#### Exercise brief:
All that should come back is the lines of the data below from the one containing "1493x905 pixels." to the one containing "You are a computer-use agent. Screen", inclusive, exactly as they stand.

::::::::

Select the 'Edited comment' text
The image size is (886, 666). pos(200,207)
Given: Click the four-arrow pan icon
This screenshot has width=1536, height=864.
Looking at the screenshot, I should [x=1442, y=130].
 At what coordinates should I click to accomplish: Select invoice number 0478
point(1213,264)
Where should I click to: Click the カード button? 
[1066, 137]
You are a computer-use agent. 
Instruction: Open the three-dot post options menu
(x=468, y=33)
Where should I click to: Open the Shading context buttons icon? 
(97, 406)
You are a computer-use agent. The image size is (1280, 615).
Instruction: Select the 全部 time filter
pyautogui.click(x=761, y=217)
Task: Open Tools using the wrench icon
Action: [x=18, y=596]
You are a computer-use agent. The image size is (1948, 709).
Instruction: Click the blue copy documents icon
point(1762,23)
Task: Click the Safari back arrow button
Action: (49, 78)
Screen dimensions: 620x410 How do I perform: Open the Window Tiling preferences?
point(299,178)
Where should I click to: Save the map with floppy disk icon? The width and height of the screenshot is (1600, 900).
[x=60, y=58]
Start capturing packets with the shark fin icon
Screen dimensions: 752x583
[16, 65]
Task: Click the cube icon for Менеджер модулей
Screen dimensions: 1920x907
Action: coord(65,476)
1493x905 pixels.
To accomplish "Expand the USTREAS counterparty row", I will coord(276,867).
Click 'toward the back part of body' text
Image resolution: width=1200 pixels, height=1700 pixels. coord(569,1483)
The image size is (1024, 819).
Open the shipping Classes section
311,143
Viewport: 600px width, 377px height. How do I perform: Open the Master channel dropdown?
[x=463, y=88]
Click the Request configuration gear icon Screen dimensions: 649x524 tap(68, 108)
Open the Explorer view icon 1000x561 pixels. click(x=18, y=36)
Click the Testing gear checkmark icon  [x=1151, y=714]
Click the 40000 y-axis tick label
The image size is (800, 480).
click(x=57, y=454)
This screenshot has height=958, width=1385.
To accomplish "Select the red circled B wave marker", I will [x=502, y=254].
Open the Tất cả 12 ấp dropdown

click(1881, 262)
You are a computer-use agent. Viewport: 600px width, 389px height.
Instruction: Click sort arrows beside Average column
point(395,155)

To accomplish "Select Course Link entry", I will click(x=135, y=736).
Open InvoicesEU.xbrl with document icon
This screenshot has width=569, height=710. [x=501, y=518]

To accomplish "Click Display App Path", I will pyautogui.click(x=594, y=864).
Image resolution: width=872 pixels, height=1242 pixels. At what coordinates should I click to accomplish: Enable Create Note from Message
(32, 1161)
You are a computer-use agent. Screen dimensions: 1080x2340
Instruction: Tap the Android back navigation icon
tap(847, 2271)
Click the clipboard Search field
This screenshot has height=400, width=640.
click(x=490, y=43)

::::::::

#### Response to this exercise:
1493x905 pixels.
To accomplish "Expand the USTREAS counterparty row", I will coord(276,867).
Click 'toward the back part of body' text
Image resolution: width=1200 pixels, height=1700 pixels. coord(569,1483)
The image size is (1024, 819).
Open the shipping Classes section
311,143
Viewport: 600px width, 377px height. How do I perform: Open the Master channel dropdown?
[x=463, y=88]
Click the Request configuration gear icon Screen dimensions: 649x524 tap(68, 108)
Open the Explorer view icon 1000x561 pixels. click(x=18, y=36)
Click the Testing gear checkmark icon  [x=1151, y=714]
Click the 40000 y-axis tick label
The image size is (800, 480).
click(x=57, y=454)
This screenshot has height=958, width=1385.
To accomplish "Select the red circled B wave marker", I will [x=502, y=254].
Open the Tất cả 12 ấp dropdown

click(1881, 262)
You are a computer-use agent. Viewport: 600px width, 389px height.
Instruction: Click sort arrows beside Average column
point(395,155)

To accomplish "Select Course Link entry", I will click(x=135, y=736).
Open InvoicesEU.xbrl with document icon
This screenshot has width=569, height=710. [x=501, y=518]

To accomplish "Click Display App Path", I will pyautogui.click(x=594, y=864).
Image resolution: width=872 pixels, height=1242 pixels. At what coordinates should I click to accomplish: Enable Create Note from Message
(32, 1161)
You are a computer-use agent. Screen dimensions: 1080x2340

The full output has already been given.